A Experimental setup of xenograft mouse experiment where NSG mice are i.v. injected with RPMI8226-eGFP-Luc2 MM cells, followed by i.v. injection of indicated anti-BCMA CAR T cells (0.8 × 10⁶, with a 1:1 CD4:CD8 ratio) 21 days later. Blood samples were taken at day 3 and 9 post-CAR T injection. B Average bioluminescence intensity (BLI) (flux p/s) of mice treated with NOXA-BCMA (n = 4) or iNOXA-BCMA CAR T (n = 5) over time with SEM. Statistical testing was performed using a mixed-effect model followed by Sidak’s multiple comparison test. C Corresponding BLI images of mice shown in (B). D Number of CD4⁺ and CD8⁺ iNOXA-BCMA or NOXA-BCMA CAR T cells in blood at 3 (left panel) or 9 (center panel) days, or in the spleen (days 25–27, right panel), after i.v. injection in mice as outlined in (A). Cells were analyzed by flow cytometry following the gating strategy shown in Supplementary Fig. 6b. Statistical testing was performed using one-way ANOVA, followed by multiple comparison testing. E Experimental setup of xenograft mouse experiment where NSG mice are i.v. injected with NCI-H929-eGFP-Luc2 MM cells, followed by i.v. injection of indicated anti-BCMA CAR T cells (1.0 × 10⁶, with a 1:1 CD4:CD8 ratio) 7 days later. F Average bioluminescence intensity (BLI) (flux p/s) of mice treated with NOXA-BCMA (n = 6) or iNOXA-BCMA CAR T (n = 6) over time with SEM. Statistical testing was performed using a mixed-effect model followed by Sidak’s multiple comparison test. G Corresponding BLI images of mice shown in (F). Images in (A) and (E) indicating experimental setups were adapted from Sun et al.. Source data are provided as a Source Data file.

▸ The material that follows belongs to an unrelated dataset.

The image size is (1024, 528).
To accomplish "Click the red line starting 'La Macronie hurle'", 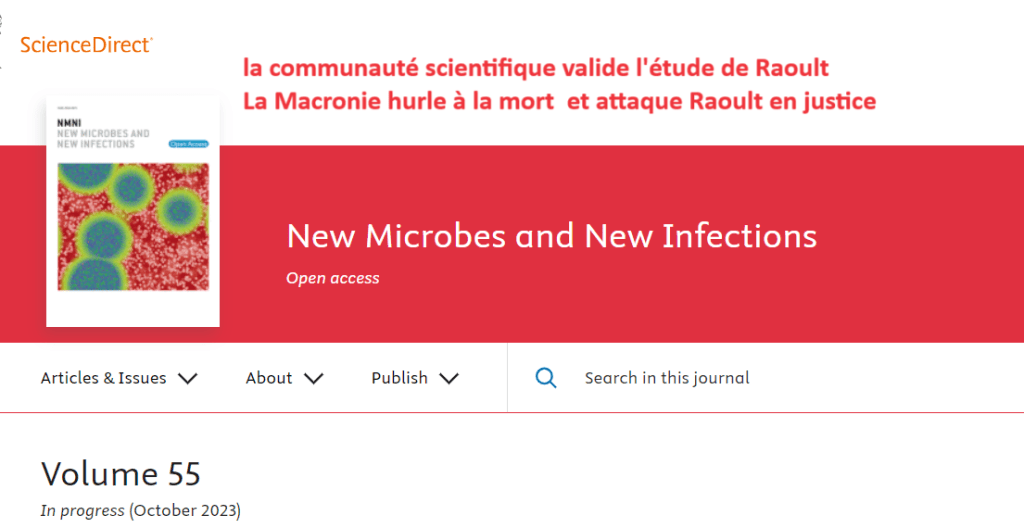I will 560,100.
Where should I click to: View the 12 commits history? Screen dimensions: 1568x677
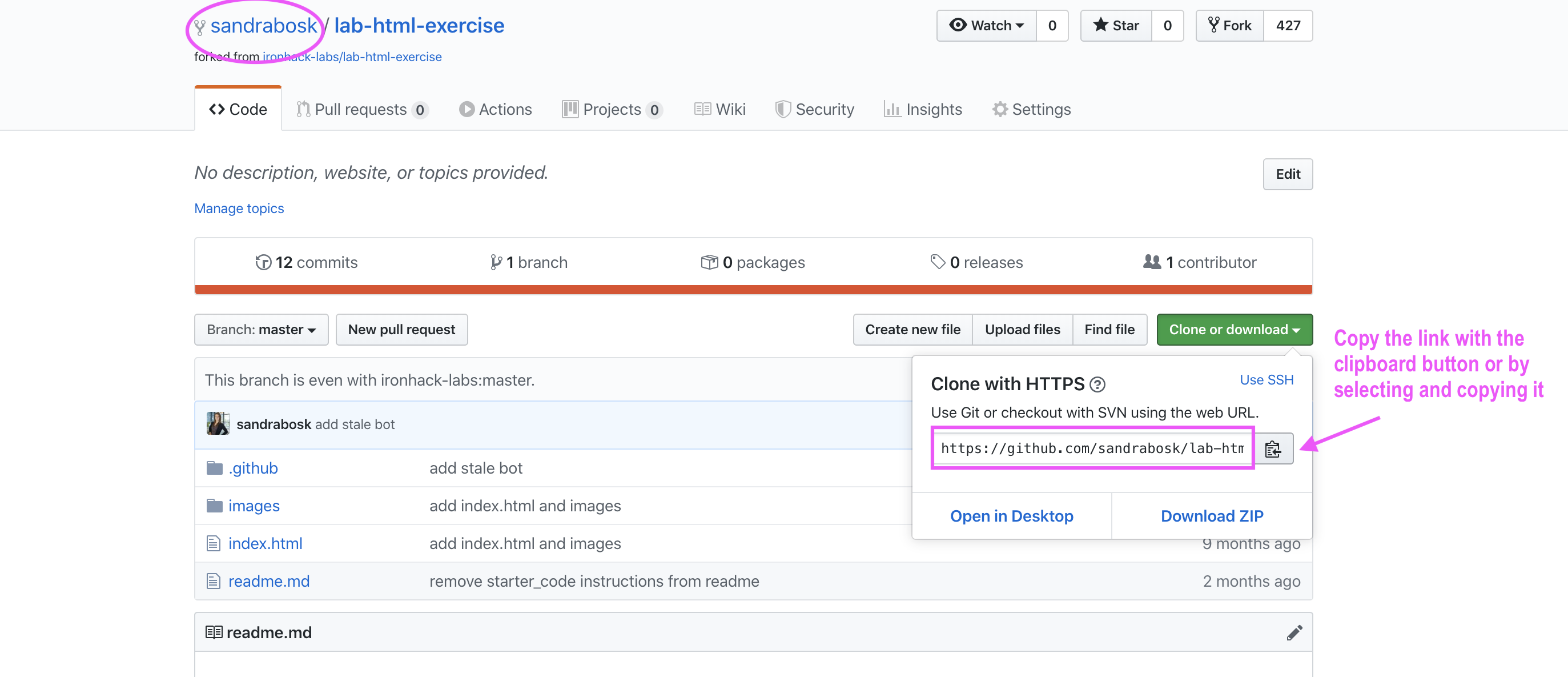(307, 262)
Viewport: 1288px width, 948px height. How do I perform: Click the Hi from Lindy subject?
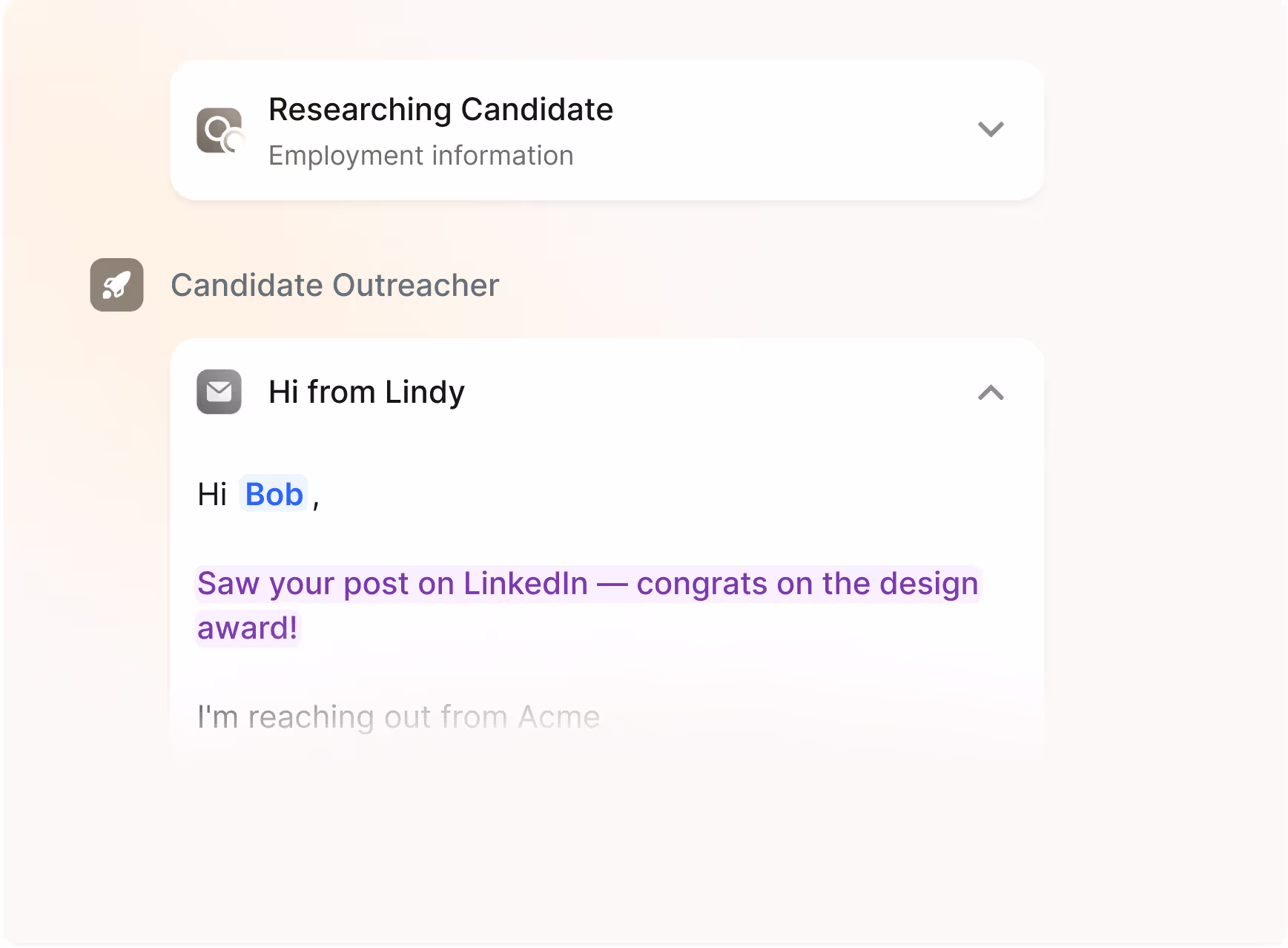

Fig. 6. NOXA cargo does not impair viability of transduced anti-BCMA CAR T cells and does not show off-target toxicity.

Representative density plots showing cell viability (TO-PRO-3 staining) of primary bone marrow stromal cells (CD38^-) or MM (CD38⁺) cells after 48 h of co-culture with iNOXA-BCMA or NOXA-BCMA CAR T cells in a 1:5 E:T cell ratio or without anti-BCMA CAR T cells (0:1 E:T). B Quantification of data shown in (A) with each dot representing a different MM patient sample (n = 5) co-cultured with iNOXA-BCMA or NOXA-BCMA CAR T cells at indicated E:T ratios for 48 h. Dots represent separate experiments with SEM. Statistical testing was performed using a two-way ANOVA followed by Sidak’s multiple comparison test. C Representative microscope images (bright field) of hiPSC-CMs (1 × 10⁵ per well) are shown that are untreated (control), treated for 24 h with indicated dosages of MCL-1i (S63845) or synthetic NOXA, or after a 24 h co-culture with NOXA^3X BCMA CAR T cells (0.5 × 10⁵ per well) alone or together with H929 MM cells (0.5 × 10⁵ per well). Scale bar, 200 µM. Matching video files showing the beating rate of indicated conditions are uploaded as Supplementary Movies 1–6. D AlamarBlue assays representing the metabolic activity per well in conditions outlined in (C). Two different hiPSC donors were used. Each dot represents a separate experiment (n = 1–4) with SEM. Statistical testing was performed using one-way ANOVA, followed by multiple comparison testing. Source data are provided as a Source Data file.